Bir şehrin siluetine, bir de biraz daha yukarıda ince ışık huzmeleriyle hiçlikten ayrılan ikiz tepelere baktı. Ne olursa olsun, ister yelkanlılar Erez'i fark etsin ister etmesin, tepeye çıkmak zorundaydı. O yüzden oturduğu yerden kalktı.

Aptal kafam. İşte, bir haltlar yiyip sonra da arkanı düzgünce toplamazsan böyle olurdu. Birkaç tane salak yelkanlı ve bir tane salak bıçak yüzünden düştüğüm hallere bak.

Tepeyi kendine söylene söylene tırmandı.

Yelkanlıların üsleri görüş açısında girdiğinde adımlarını yavaşlattı. Tepe artık tabak gibi düzleşmişti. Tek tük büyük kaya, budanıp kenara atılmış çalılar ve ışığın ermediği ufak çukurlar haricinde saklanacak yer kalmamıştı. Kayalardan birinin arkasına sığındı hemen.

Eliz, gün boyu Karataş'ını yeniden yazdığı noktadan bu ikiz tepeleri gözlerken karşısına bir yerleşkenin, karakolun ya da buna benzer bir yapının çıkacağını tahmin etmişti. Sonuçta bunca yelkanlı bir yerde kalıyor, dinleniyor ve ikmalini gerçekleştiriyordu.

Ama bu kadar organize ve düzenli bir yerleşim yeriyle karşılaşacağını da hiç tahmin etmemişti.

Diğer yapılara göre daha geniş, yüksek, geniş teraslı, Azkana'nın kendi evleri gibi açık renkli odundan yapılma bir bina vardı karşısında.

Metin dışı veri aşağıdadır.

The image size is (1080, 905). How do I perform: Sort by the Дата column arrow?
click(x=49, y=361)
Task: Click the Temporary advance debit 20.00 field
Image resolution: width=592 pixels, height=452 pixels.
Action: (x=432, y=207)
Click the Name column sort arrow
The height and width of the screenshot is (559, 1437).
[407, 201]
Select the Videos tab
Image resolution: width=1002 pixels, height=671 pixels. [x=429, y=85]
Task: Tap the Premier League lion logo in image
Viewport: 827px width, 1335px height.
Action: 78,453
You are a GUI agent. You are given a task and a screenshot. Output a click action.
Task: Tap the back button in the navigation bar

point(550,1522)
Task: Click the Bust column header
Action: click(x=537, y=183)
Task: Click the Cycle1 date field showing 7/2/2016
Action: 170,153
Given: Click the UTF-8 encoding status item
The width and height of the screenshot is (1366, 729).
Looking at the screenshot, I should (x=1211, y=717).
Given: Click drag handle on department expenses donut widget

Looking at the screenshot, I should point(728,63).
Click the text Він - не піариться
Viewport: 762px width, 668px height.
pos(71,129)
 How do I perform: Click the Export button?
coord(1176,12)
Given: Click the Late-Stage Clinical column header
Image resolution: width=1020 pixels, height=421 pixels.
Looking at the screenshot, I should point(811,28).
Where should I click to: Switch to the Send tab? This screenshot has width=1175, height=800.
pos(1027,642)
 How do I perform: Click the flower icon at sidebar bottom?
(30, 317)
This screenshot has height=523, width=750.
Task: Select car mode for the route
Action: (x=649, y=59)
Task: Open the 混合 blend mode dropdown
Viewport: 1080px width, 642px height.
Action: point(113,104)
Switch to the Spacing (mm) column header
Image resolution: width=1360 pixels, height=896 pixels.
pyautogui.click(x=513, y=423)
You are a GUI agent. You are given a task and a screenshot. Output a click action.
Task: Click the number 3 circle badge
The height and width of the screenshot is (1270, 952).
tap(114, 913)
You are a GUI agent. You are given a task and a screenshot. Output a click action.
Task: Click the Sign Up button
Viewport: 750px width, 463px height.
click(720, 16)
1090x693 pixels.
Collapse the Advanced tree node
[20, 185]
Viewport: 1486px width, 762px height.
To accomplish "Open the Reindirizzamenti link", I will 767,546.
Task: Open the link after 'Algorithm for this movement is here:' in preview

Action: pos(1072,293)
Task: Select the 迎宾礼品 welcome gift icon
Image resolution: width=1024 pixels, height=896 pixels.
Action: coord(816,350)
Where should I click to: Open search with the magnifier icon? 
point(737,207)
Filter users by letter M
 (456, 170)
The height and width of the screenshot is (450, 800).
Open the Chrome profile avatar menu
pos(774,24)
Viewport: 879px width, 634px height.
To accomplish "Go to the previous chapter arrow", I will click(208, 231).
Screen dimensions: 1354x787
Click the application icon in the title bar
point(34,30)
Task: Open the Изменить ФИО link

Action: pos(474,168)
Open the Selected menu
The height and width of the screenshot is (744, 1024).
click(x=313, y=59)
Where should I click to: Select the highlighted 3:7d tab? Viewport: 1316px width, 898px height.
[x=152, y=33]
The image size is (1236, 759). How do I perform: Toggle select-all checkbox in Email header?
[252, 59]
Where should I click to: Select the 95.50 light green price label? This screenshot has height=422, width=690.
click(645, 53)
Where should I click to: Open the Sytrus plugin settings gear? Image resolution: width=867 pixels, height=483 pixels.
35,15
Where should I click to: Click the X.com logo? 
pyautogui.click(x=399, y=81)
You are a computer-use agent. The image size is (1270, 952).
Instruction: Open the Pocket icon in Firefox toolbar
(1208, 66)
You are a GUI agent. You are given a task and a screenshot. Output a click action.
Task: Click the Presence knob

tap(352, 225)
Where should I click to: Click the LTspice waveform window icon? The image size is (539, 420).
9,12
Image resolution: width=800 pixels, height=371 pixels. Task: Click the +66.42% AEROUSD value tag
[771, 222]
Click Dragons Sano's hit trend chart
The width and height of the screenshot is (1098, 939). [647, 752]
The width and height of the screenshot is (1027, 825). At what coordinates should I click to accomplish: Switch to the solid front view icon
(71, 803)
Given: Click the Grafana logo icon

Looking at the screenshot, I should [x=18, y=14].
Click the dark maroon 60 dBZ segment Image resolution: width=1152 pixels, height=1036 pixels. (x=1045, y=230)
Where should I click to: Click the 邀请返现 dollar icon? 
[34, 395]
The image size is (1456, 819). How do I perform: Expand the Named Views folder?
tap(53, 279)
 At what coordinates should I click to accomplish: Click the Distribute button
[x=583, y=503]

Terasta ve balkonda birileri kıpır kıpır oradan oraya hareket ediyor, içeriden vuran ışığı kesiyordu. Binanın geniş kapıları, tıpkı pencereleri gibi ardına dek açıktı. Zırhları pırıl pırıl parlayan genç yelkanlılar binaya girip çıkıyor, birbirleriyle sessizce konuşuyorlardı.